Aim of the exercise: Of the lines in the data below, write out exactly those from the one holding "Click the blue globe" through the one holding "Click the WAC - Ajax Amsterdam match line", both included.

Working data:
________
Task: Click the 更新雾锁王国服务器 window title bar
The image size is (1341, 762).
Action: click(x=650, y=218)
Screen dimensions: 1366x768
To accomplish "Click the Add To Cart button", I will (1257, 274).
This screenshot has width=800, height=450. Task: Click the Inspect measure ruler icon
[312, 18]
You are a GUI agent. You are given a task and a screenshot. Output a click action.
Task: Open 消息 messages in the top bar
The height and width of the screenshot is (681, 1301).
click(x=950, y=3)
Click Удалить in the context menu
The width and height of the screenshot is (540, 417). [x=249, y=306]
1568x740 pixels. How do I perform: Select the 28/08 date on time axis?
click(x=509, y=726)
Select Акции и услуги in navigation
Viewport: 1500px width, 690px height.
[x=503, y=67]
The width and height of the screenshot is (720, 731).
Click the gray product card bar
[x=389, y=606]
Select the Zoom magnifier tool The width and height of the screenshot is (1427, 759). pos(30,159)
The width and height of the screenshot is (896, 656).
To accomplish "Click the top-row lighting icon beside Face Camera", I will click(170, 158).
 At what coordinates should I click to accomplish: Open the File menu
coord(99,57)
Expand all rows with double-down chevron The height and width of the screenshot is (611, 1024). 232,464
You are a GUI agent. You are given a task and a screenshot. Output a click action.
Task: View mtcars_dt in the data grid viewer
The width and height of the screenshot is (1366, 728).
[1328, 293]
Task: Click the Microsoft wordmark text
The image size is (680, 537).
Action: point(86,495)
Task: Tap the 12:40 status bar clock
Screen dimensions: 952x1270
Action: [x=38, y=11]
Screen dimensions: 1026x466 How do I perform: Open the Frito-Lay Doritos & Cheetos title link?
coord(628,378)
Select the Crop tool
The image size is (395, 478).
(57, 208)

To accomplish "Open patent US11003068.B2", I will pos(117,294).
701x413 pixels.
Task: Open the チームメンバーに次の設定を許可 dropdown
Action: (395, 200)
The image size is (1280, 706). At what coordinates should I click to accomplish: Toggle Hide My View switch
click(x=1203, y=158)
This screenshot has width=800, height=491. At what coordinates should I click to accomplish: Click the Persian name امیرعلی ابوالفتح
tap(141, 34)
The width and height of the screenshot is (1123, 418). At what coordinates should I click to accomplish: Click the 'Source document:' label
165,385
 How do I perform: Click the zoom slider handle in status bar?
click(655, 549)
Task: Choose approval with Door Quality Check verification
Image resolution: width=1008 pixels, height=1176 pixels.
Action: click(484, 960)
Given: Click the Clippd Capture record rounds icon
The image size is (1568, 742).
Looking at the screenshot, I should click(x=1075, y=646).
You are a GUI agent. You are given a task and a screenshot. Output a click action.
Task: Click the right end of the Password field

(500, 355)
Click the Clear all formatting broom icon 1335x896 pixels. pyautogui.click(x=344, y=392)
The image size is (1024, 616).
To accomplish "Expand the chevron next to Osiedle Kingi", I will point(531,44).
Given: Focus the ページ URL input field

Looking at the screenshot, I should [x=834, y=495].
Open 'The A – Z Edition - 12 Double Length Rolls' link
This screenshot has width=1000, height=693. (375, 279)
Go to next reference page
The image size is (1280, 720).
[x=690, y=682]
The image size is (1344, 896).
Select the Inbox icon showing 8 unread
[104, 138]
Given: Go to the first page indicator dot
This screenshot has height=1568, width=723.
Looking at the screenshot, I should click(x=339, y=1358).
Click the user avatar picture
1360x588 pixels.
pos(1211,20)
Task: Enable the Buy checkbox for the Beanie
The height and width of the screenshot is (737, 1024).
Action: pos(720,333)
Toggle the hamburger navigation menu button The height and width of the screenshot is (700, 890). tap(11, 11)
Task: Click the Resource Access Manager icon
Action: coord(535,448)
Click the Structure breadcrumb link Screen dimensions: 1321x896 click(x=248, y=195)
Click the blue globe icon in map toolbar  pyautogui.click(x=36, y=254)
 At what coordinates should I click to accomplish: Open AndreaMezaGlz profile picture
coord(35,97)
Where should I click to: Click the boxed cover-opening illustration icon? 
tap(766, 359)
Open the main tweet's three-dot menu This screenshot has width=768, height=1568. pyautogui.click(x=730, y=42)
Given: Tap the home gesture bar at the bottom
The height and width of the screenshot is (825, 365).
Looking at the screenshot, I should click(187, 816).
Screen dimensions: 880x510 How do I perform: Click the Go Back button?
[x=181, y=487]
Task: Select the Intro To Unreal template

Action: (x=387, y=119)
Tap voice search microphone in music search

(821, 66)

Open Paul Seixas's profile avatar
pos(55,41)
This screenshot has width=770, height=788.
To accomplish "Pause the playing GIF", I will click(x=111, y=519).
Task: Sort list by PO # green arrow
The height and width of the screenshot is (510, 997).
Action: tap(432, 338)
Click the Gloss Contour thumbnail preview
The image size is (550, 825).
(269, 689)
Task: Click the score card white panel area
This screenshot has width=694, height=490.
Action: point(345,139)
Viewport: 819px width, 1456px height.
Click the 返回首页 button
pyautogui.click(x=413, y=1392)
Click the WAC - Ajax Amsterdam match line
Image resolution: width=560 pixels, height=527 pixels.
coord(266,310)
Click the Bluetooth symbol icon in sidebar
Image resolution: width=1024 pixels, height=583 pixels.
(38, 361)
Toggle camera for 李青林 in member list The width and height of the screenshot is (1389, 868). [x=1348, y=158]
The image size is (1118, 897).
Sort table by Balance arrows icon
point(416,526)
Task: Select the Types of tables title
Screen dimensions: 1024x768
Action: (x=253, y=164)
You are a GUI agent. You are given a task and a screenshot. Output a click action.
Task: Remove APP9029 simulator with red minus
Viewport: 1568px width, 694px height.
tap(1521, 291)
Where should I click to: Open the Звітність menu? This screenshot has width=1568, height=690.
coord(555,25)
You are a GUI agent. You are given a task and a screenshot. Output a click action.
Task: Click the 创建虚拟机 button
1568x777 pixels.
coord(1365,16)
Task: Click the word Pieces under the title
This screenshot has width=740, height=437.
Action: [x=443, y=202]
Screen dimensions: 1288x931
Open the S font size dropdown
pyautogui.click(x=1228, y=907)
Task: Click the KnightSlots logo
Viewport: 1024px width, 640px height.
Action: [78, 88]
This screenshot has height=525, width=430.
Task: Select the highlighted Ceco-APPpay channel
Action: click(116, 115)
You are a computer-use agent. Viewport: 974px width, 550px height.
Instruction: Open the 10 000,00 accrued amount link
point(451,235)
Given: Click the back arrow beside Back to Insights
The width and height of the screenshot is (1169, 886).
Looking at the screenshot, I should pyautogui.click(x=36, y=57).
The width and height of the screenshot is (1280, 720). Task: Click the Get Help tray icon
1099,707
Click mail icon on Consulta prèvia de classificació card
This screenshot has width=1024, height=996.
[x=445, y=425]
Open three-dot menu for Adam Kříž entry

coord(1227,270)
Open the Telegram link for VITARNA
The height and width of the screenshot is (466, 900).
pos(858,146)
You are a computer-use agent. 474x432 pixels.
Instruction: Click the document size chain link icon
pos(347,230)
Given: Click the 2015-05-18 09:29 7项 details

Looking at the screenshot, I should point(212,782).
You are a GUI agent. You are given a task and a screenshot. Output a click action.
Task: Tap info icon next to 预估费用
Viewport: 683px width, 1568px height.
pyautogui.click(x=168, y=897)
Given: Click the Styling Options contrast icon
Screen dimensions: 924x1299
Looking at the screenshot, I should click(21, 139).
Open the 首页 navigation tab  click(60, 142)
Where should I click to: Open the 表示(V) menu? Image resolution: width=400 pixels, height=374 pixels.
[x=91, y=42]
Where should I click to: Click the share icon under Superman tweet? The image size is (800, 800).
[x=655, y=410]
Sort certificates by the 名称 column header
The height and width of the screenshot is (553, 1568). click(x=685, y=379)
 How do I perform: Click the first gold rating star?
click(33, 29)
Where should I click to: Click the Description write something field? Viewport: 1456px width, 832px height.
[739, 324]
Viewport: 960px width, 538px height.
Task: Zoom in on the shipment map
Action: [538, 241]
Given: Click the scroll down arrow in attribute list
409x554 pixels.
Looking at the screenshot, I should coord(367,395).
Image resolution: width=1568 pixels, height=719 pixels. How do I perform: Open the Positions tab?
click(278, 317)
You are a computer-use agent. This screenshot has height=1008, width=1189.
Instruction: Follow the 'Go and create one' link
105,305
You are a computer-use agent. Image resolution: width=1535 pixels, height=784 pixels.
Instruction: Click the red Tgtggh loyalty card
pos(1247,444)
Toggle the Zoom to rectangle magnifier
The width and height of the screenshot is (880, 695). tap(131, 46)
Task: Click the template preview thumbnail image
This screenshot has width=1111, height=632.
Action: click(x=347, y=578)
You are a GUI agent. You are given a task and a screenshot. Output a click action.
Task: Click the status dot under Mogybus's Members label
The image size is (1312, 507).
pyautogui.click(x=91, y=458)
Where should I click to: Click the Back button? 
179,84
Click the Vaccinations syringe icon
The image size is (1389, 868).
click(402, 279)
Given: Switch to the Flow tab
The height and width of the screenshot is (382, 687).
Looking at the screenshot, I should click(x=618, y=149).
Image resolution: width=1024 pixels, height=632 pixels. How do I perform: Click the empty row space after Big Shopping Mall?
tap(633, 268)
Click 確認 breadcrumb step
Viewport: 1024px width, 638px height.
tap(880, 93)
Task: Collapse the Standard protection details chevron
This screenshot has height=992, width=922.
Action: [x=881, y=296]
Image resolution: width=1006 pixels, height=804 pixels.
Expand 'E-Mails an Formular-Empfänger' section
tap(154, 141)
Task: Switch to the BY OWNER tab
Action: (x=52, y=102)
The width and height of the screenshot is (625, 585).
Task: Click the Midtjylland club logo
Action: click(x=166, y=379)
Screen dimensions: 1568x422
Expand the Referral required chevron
________
Task solution:
Click the blue globe icon in map toolbar  pyautogui.click(x=36, y=254)
 At what coordinates should I click to accomplish: Open AndreaMezaGlz profile picture
coord(35,97)
Where should I click to: Click the boxed cover-opening illustration icon? 
tap(766, 359)
Open the main tweet's three-dot menu This screenshot has width=768, height=1568. pyautogui.click(x=730, y=42)
Given: Tap the home gesture bar at the bottom
The height and width of the screenshot is (825, 365).
Looking at the screenshot, I should click(187, 816).
Screen dimensions: 880x510 How do I perform: Click the Go Back button?
[x=181, y=487]
Task: Select the Intro To Unreal template

Action: (x=387, y=119)
Tap voice search microphone in music search

(821, 66)

Open Paul Seixas's profile avatar
pos(55,41)
This screenshot has width=770, height=788.
To accomplish "Pause the playing GIF", I will click(x=111, y=519).
Task: Sort list by PO # green arrow
The height and width of the screenshot is (510, 997).
Action: tap(432, 338)
Click the Gloss Contour thumbnail preview
The image size is (550, 825).
(269, 689)
Task: Click the score card white panel area
This screenshot has width=694, height=490.
Action: point(345,139)
Viewport: 819px width, 1456px height.
Click the 返回首页 button
pyautogui.click(x=413, y=1392)
Click the WAC - Ajax Amsterdam match line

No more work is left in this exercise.